[<prev] [next>] [<thread-prev] [thread-next>] [day] [month] [year] [list]
Message-ID: <CALmYWFsjy2jOfKyM3Gd3Ag+p6u5ejDoBp6RhqcXkcAkMiby4SA@mail.gmail.com>
Date: Tue, 18 Jul 2023 12:03:57 -0700
From: Jeff Xu <jeffxu@...gle.com>
To: David Rheinsberg <david@...dahead.eu>
Cc: linux-kernel@...r.kernel.org,
Andrew Morton <akpm@...ux-foundation.org>,
Kees Cook <keescook@...omium.org>,
Daniel Verkamp <dverkamp@...omium.org>, linux-mm@...ck.org,
Peter Xu <peterx@...hat.com>, linux-hardening@...r.kernel.org
Subject: Re: [PATCH] memfd: support MFD_NOEXEC alongside MFD_EXEC
Hi David
Thanks email and patch for discussion.
On Fri, Jul 14, 2023 at 4:48 AM David Rheinsberg <david@...dahead.eu> wrote:
>
> Add a new flag for memfd_create() called MFD_NOEXEC, which has the
> opposite effect as MFD_EXEC (i.e., it strips the executable bits from
> the inode file mode).
>
I previously thought about having the symmetric flags, such as
MFD_NOEXEC/MFD_EXEC/MFD_NOEXEC_SEAL/MFD_EXEC_SEAL, but decided against
it. The app shall decide beforehand what the memfd is created for, if
it is no-executable, then it should be sealed, such that it can't be
chmod to enable "X" bit.
> The default mode for memfd_create() has historically been to use 0777 as
> file modes. The new `MFD_EXEC` flag has now made this explicit, paving
> the way to reduce the default to 0666 and thus dropping the executable
> bits for security reasons. Additionally, the `MFD_NOEXEC_SEAL` flag has
> been added which allows this without changing the default right now.
>
> Unfortunately, `MFD_NOEXEC_SEAL` enforces `MFD_ALLOW_SEALING` and
> `F_SEAL_EXEC`, with no alternatives available.

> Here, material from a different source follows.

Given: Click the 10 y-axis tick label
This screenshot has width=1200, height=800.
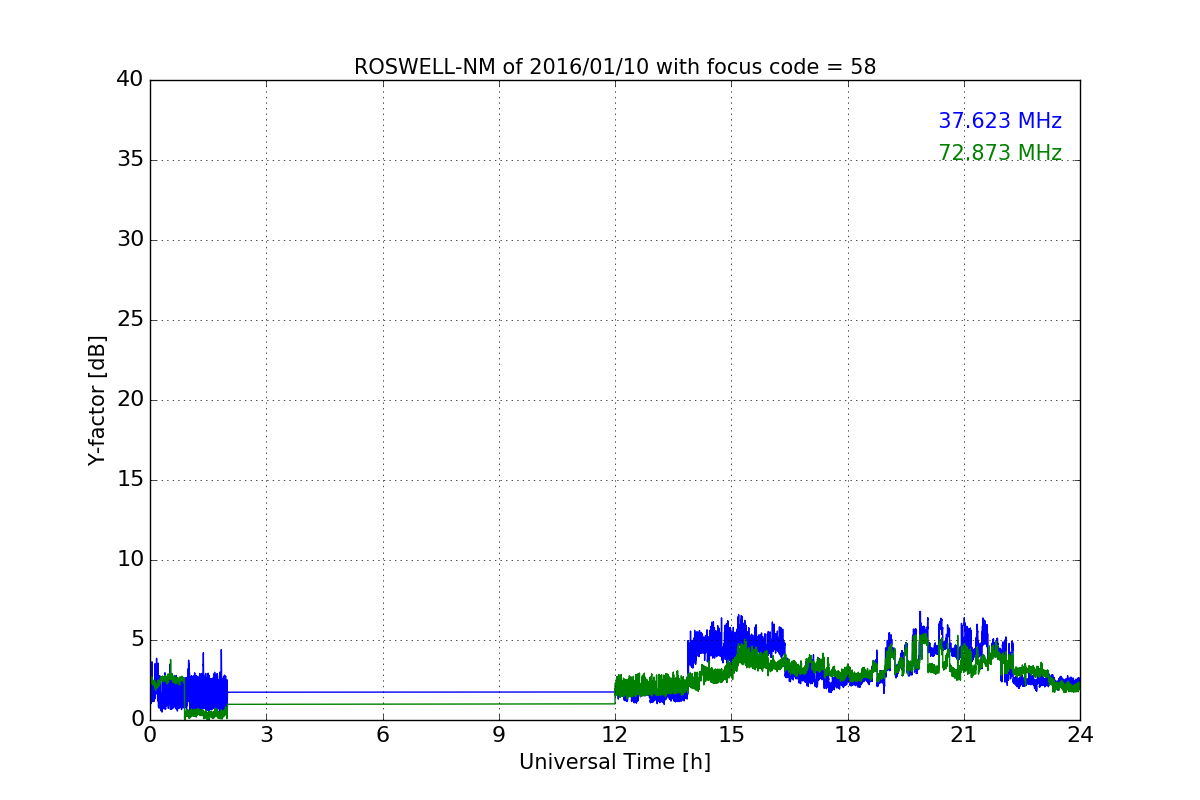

This leads to multiple
> issues:
>
> * Applications that do not want to allow sealing either have to use
> `MFD_EXEC` (which we don't want, unless they actually need the
> executable bits), or they must add `F_SEAL_SEAL` immediately on
> return of memfd_create(2) with `MFD_NOEXEC_SEAL`, since this
> implicitly enables sealing.
>
> Note that we explicitly added `MFD_ALLOW_SEALING` when creating
> memfd_create(2), because enabling seals on existing users of shmem
> without them knowing about it can easily introduce DoS scenarios.

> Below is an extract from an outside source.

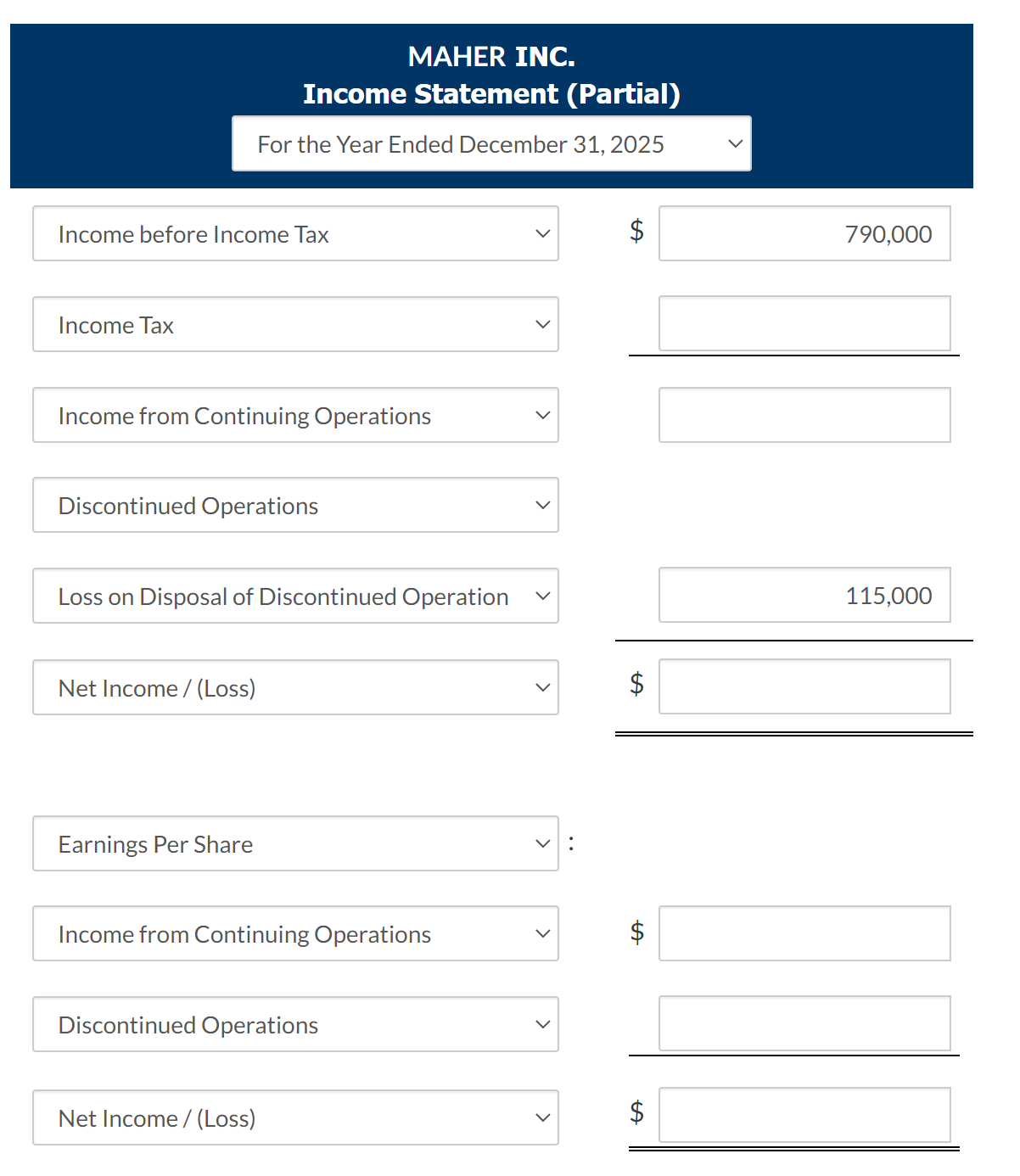Expand the Discontinued Operations EPS dropdown

click(x=542, y=1024)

The application that doesn't want MFD_NOEXEC_SEAL can use MFD_EXEC,
the kernel won't add MFD_ALLOW_SEALING implicitly. MFD_EXEC makes the
kernel behave the same as before, this is also why sysctl
vm.memfd_noexec=0 can work seamlessly.
> It
> is unclear why `MFD_NOEXEC_SEAL` was designed to enable seals, and
> this is especially dangerous with `MEMFD_NOEXEC_SCOPE_NOEXEC_SEAL`
> set via sysctl, since it will silently enable sealing on every memfd
> created.
>
Without sealing, chmod(2) can modify the mfd to be executable, that is
the consideration that MFD_NOEXEC is not provided as an option.

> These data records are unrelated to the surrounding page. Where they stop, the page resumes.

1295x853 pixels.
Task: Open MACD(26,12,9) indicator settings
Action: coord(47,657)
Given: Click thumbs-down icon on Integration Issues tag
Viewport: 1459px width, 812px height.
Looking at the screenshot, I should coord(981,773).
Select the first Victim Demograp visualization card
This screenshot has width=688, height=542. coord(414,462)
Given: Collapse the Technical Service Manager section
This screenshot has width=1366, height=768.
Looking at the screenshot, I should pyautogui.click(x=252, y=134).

Indeed, current design is "biased" towards promoting MFD_NOEXEC_SEAL
as the safest approach, and try to avoid the pitfall that dev
accidently uses "MFD_NOEXEC" without realizing it can still be
chmod().
> * Applications that do not want `MFD_EXEC`, but rely on
> `F_GET_SEALS` to *NOT* return `F_SEAL_EXEC` have no way of achieving
> this other than using `MFD_EXEC` and clearing the executable bits
> manually via fchmod(2). Using `MFD_NOEXEC_SEAL` will set
> `F_SEAL_EXEC` and thus break existing code that hard-codes the
> seal-set.
>
> This is already an issue when sending log-memfds to systemd-journald
> today, which verifies the seal-set of the received FD and fails if
> unknown seals are set. Hence, you have to use `MFD_EXEC` when
> creating memfds for this purpose, even though you really do not need
> the executable bits set.
>
> * Applications that want to enable the executable bit later on,
> currently have no way to create the memfd without it. They have to
> clear the bits immediately after creating it via fchmod(2), or just
> leave them set.
>
Is it OK to do what you want in two steps ? What is the concern there ? i.e.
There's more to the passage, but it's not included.